Jane Felix-Richards and her family, from Cardiff, were staying about 20 minutes from the main square in Marrakesh.
They were in the foyer of their hotel having a drink when they heard a “deep rumble that got increasingly louder”.
As the building began to move Ms Felix-Richards thought there had been an explosion in the building.
The quake struck at 23:11 local time on Friday and more than 1,000 have been left dead.
The epicentre was in the High Atlas Mountains, 71km (44 miles) south-west of Marrakesh, at a depth of 18.5km, the US Geological Survey said.
It was followed by a 4.9 aftershock 19 minutes later.
“The whole building started to violently shake, chandeliers were swinging, plaster was coming off the walls, glasses were being smashed,” Ms Felix-Richards said.
“I thought a bomb had gone off and the roof was coming down.
“I told the family to run, we ran to the doors leading out to the pool.”
They were locked so her husband pushed open a side door.
“Everyone went through that door to escape,” Ms Felix-Richards said.
Sirens could be heard in the distance.
Ms Felix-Richards said: “It was an incredibly scary experience.

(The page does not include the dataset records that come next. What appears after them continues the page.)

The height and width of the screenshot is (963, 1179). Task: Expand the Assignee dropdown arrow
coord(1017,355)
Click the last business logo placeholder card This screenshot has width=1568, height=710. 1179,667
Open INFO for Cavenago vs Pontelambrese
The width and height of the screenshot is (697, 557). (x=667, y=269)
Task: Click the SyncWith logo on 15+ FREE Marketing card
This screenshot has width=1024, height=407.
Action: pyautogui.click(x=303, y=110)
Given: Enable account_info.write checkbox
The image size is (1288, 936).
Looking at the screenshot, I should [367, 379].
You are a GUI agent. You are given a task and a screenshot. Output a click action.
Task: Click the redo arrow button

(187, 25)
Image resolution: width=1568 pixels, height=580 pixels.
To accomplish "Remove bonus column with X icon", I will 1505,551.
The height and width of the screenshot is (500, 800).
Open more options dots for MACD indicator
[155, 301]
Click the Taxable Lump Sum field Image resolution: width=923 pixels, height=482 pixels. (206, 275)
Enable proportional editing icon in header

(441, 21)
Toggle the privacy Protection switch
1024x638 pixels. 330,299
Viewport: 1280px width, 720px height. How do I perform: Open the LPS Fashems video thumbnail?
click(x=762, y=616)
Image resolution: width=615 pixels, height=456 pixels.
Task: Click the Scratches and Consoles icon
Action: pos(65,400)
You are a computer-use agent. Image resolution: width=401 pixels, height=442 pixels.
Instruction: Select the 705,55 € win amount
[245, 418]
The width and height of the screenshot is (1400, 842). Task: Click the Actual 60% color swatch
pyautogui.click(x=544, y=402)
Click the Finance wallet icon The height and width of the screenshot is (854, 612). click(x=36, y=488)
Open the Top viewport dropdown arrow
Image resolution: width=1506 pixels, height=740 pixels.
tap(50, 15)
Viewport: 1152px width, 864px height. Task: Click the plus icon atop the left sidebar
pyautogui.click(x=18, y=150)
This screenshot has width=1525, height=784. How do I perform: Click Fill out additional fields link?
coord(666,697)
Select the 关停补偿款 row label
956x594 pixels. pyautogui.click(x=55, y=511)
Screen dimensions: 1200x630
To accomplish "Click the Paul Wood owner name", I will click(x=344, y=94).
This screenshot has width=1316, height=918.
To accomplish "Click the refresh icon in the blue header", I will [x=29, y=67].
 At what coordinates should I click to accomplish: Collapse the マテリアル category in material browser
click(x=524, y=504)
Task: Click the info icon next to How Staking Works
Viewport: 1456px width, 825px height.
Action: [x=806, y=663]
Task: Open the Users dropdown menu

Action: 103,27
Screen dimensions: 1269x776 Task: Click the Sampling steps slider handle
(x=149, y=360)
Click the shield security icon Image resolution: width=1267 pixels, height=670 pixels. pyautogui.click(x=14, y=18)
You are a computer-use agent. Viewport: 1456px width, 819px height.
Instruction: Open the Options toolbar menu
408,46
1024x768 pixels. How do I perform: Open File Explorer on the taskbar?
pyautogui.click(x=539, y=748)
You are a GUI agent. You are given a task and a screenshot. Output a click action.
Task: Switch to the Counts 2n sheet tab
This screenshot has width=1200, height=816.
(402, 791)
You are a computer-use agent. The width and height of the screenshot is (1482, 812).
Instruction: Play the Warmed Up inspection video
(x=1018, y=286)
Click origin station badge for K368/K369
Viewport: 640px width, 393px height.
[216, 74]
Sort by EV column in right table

Today we are still in shock. It feels completely surreal.”
Carina Lewis, a student nurse from Treorchy, said she was petrified when the quake hit while she was in Marrakesh’s Aqua Mirage hotel, and “everything started flying around”.
The building, about round 37 miles (60km) from the epicentre has been left with cracks in the walls.
Ms Lewis, from Treorchy, said she and her family had been “left in limbo”.
The 42-year-old is in the north African country with her two sons, her daughter, one of her son’s friends and her partner Lee.
She said: “We had just come back to the hotel, it was something like 10:30 or 10:40pm and there was suddenly a whirring sound outside, almost like a motorbike.
“The next thing, everything started flying around, the whole building was shaking, things were flying off the counter. There was a door that was meant to be locked, and it just flew open.
“I grabbed my boy out of the bed and the passports and we just went out as quickly as we could.”
People in the corridor, she said, were screaming and running and told her: “It’s an earthquake, get out.”
Rather than return to the hotel they slept on the grass of a playing field and then on sun loungers by the pool.
Ms Lewis said the aftershock was not as bad as the first quake but that they are expecting more.
They do not know when they will be able to return to Wales, but are due to fly back on Monday.
Ms Lewis said: “They said we can go back in [the hotel]. They said the blocks are structurally safe. But there are massive cracks in the floors. All up the walls.
“We went in. But in my son’s room you can see a huge crack and the balconies have moved. They’ve shifted.
“I’ve taken pictures and video of the damage. My son’s friend who is with us, his dad is a structural engineer. It can’t be safe.”
Now they are sitting outside with their luggage.
“I’ve never felt an earthquake before and I don’t want to feel one again,” Ms Lewis said.